▶ [Fragmento del documento]

↓↓↓

La piedra sobre la cual ha sido fundada la Iglesia Católica es la que más embates ha sufrido a lo largo de la historia porque todos saben que removiendo la piedra fundamental todo el edificio se destruye pero es inútil dar coces contra el aguijón3 porque la piedra es Cristo, el único fundamento4, contra el que los hombres nada pueden, aunque destruyan la piedra visible como ha sucedido a lo largo de la historia con los Papas mártires o confesores. Todos los herejes y cismáticos, de una manera u otra, han querido remover la piedra pero como la piedra es inamovible ellos se han movido y edificado fuera de ella y su casa ha quedado en ruinas5.

↑↑↑

▶ [Tarea asignada A]
Cite textualmente el listado desde su primera línea hasta la línea que contiene "tap(142, 200)", incluida esta.
El listado no guarda relación alguna con el fragmento.

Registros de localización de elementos
↓↓↓

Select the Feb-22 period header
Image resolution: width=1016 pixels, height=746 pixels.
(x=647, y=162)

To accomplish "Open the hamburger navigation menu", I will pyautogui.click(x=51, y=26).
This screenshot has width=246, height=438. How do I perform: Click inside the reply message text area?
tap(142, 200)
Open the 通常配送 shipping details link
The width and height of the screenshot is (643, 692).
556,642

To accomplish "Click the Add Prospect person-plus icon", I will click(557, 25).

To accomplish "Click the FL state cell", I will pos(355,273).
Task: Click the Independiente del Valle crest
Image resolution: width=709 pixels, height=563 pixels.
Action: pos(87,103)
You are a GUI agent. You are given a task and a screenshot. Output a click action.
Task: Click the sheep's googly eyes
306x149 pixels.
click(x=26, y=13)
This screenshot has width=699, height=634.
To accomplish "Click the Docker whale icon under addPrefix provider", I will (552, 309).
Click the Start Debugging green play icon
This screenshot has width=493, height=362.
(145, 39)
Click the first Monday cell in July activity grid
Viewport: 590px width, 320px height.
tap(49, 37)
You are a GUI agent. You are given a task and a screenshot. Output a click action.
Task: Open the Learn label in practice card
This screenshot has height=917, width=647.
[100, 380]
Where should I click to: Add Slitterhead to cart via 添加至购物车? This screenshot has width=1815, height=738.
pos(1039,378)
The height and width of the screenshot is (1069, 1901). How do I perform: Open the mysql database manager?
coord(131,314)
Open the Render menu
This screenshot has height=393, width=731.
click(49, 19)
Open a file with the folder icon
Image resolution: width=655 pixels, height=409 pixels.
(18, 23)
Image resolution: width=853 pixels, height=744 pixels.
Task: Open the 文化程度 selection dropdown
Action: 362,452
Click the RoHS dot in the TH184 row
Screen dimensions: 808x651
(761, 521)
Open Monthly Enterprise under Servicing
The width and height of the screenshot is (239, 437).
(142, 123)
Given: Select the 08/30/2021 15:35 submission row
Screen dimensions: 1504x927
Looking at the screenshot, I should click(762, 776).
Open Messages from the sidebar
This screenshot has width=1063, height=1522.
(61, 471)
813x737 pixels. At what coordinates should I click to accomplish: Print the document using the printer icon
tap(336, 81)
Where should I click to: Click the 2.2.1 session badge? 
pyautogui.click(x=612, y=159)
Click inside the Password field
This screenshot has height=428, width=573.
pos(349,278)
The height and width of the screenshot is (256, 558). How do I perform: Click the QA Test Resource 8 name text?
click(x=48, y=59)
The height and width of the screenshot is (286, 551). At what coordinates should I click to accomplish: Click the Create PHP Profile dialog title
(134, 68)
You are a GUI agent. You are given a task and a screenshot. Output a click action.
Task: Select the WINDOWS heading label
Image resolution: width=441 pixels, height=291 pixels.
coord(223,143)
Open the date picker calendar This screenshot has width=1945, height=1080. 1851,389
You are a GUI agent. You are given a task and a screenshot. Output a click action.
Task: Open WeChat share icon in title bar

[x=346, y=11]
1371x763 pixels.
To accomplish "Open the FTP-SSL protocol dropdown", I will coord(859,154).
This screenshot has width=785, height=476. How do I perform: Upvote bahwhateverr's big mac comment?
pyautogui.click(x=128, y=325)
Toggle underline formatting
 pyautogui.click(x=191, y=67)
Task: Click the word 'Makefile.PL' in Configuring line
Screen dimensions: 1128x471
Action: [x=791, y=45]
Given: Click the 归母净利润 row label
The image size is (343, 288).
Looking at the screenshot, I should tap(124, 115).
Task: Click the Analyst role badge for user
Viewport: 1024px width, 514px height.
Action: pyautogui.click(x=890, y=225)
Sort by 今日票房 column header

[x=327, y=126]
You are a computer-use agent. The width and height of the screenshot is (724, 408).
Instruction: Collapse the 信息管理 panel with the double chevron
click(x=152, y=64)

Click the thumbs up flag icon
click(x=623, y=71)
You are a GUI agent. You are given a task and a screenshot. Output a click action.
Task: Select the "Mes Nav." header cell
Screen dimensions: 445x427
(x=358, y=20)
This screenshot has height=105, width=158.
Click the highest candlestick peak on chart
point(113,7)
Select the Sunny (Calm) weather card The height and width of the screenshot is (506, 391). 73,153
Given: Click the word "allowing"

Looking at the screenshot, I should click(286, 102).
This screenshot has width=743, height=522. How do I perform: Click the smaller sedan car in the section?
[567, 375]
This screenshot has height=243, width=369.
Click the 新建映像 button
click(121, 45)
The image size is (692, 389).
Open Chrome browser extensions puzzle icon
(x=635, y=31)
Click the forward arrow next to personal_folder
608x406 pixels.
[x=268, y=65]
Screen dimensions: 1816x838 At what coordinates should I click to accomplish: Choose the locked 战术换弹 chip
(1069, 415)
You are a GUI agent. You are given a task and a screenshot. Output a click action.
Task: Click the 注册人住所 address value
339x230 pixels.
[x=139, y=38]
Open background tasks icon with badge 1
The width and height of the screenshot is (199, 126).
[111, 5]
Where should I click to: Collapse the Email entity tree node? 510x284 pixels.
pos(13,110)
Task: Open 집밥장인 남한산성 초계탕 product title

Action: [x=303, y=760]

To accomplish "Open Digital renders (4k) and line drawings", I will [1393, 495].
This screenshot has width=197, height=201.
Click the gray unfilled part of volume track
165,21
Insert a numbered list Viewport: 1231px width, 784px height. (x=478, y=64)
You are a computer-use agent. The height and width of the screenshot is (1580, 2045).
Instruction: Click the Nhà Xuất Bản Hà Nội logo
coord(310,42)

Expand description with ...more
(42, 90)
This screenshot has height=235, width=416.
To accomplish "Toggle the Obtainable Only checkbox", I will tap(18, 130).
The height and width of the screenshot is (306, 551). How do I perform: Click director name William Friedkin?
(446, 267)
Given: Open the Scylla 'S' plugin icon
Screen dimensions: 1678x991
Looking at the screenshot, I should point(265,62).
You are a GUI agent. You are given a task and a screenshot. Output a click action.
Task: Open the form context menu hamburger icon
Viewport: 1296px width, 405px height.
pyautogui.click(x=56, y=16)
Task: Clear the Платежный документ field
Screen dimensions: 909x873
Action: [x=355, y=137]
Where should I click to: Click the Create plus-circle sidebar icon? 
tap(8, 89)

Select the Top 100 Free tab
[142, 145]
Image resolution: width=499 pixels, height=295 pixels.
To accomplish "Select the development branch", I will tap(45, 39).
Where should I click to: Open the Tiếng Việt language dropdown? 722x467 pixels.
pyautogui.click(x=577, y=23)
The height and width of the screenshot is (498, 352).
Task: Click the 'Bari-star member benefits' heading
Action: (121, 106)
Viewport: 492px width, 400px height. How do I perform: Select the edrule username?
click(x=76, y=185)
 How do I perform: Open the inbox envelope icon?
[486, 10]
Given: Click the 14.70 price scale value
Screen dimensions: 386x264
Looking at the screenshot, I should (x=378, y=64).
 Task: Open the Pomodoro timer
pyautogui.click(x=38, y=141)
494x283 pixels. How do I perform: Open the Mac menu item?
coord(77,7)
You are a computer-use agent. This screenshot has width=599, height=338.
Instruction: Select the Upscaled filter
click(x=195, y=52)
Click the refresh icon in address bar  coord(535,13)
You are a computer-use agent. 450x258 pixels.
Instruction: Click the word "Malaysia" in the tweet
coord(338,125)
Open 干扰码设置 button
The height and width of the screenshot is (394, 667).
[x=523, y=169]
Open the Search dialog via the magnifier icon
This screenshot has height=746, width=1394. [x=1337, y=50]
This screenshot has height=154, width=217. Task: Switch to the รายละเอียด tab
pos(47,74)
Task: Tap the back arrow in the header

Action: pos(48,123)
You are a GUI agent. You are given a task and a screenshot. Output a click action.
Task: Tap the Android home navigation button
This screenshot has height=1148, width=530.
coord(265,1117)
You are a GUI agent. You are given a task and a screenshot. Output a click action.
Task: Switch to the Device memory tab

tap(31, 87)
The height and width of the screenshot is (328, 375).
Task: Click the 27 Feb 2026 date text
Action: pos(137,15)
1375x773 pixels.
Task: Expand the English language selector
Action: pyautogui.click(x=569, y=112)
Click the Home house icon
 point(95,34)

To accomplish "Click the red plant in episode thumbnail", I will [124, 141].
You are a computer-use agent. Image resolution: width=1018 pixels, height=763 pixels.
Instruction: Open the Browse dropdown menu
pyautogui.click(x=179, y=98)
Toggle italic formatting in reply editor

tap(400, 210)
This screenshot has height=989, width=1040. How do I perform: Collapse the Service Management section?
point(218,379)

↑↑↑

▶ [Tarea asignada B]
Imprima sin modificaciones el pasaje del fragmento sobre la piedra fundamental de la Iglesia, desde "La piedra sobre" hasta "quedado en ruinas5." inclusive.

▶ [Respuesta A]
Select the Feb-22 period header
Image resolution: width=1016 pixels, height=746 pixels.
(x=647, y=162)

To accomplish "Open the hamburger navigation menu", I will pyautogui.click(x=51, y=26).
This screenshot has width=246, height=438. How do I perform: Click inside the reply message text area?
tap(142, 200)

▶ [Respuesta B]
La piedra sobre la cual ha sido fundada la Iglesia Católica es la que más embates ha sufrido a lo largo de la historia porque todos saben que removiendo la piedra fundamental todo el edificio se destruye pero es inútil dar coces contra el aguijón3 porque la piedra es Cristo, el único fundamento4, contra el que los hombres nada pueden, aunque destruyan la piedra visible como ha sucedido a lo largo de la historia con los Papas mártires o confesores. Todos los herejes y cismáticos, de una manera u otra, han querido remover la piedra pero como la piedra es inamovible ellos se han movido y edificado fuera de ella y su casa ha quedado en ruinas5.